▶ **What you have to do**:
What you write must be the lines from the one holding "Given: Click the" through the final line of the records below, reproduced exactly, minus the pictures.

Stored data entries
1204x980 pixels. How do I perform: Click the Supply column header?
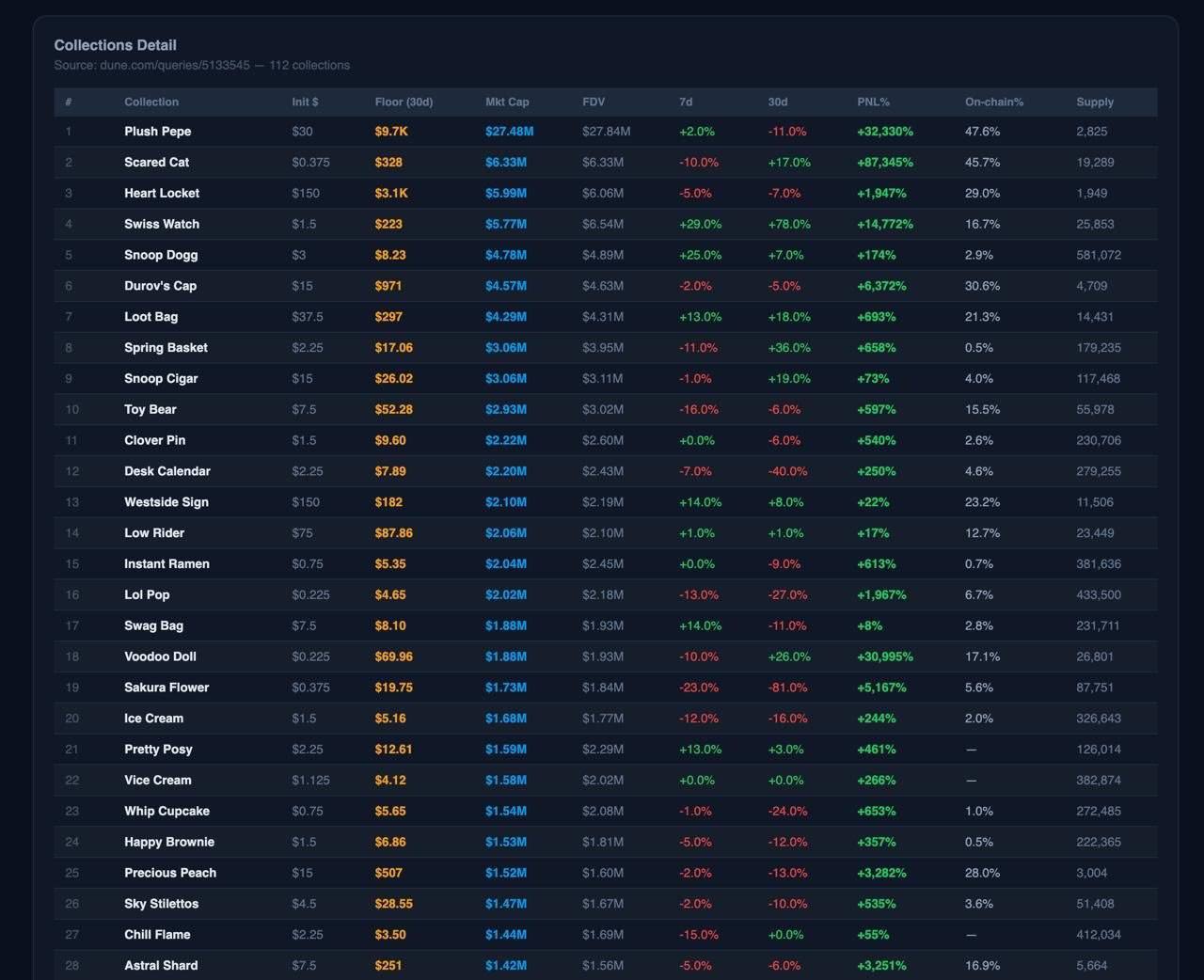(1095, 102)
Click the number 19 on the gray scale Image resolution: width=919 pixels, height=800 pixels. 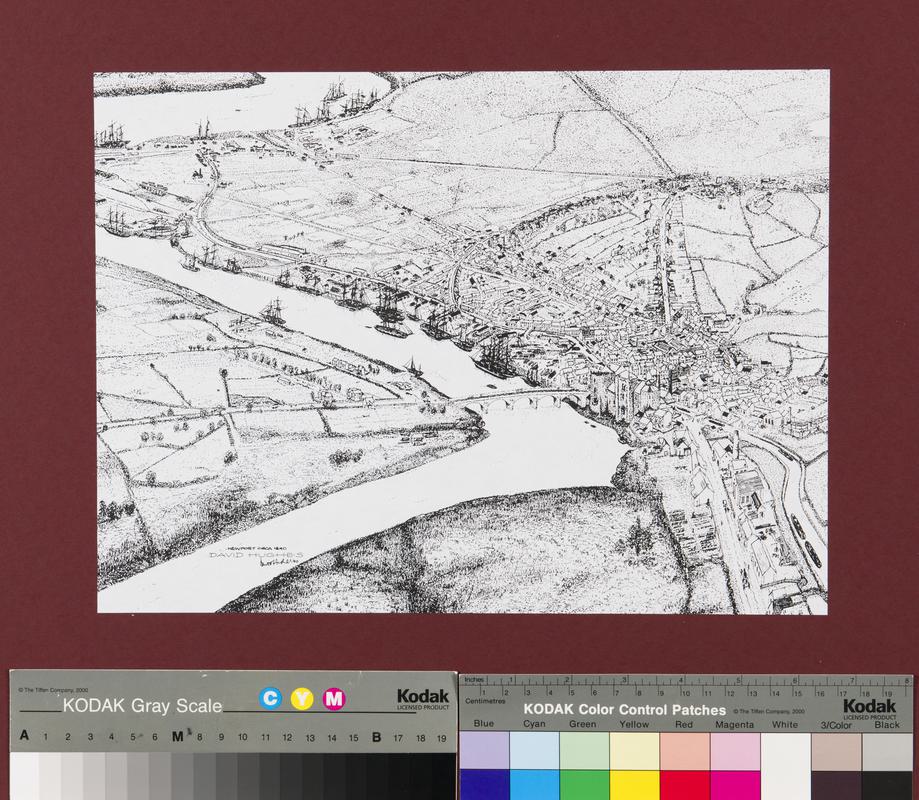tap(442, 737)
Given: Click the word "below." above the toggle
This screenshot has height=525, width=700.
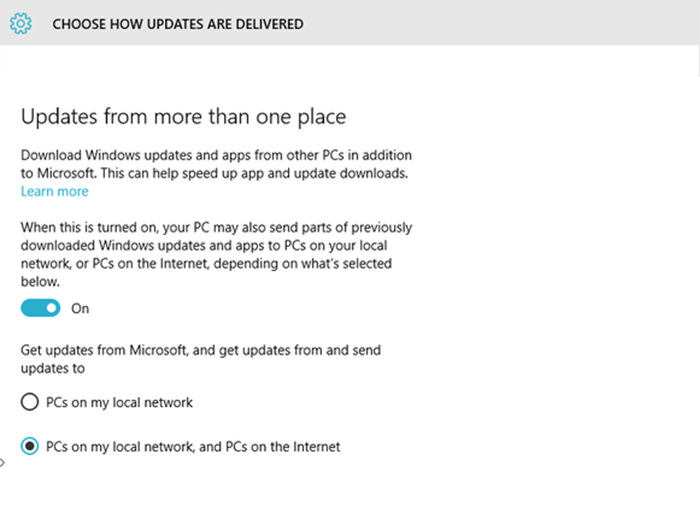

▶ **Answer to this problem**:
Given: Click the word "below." above the toggle
This screenshot has height=525, width=700.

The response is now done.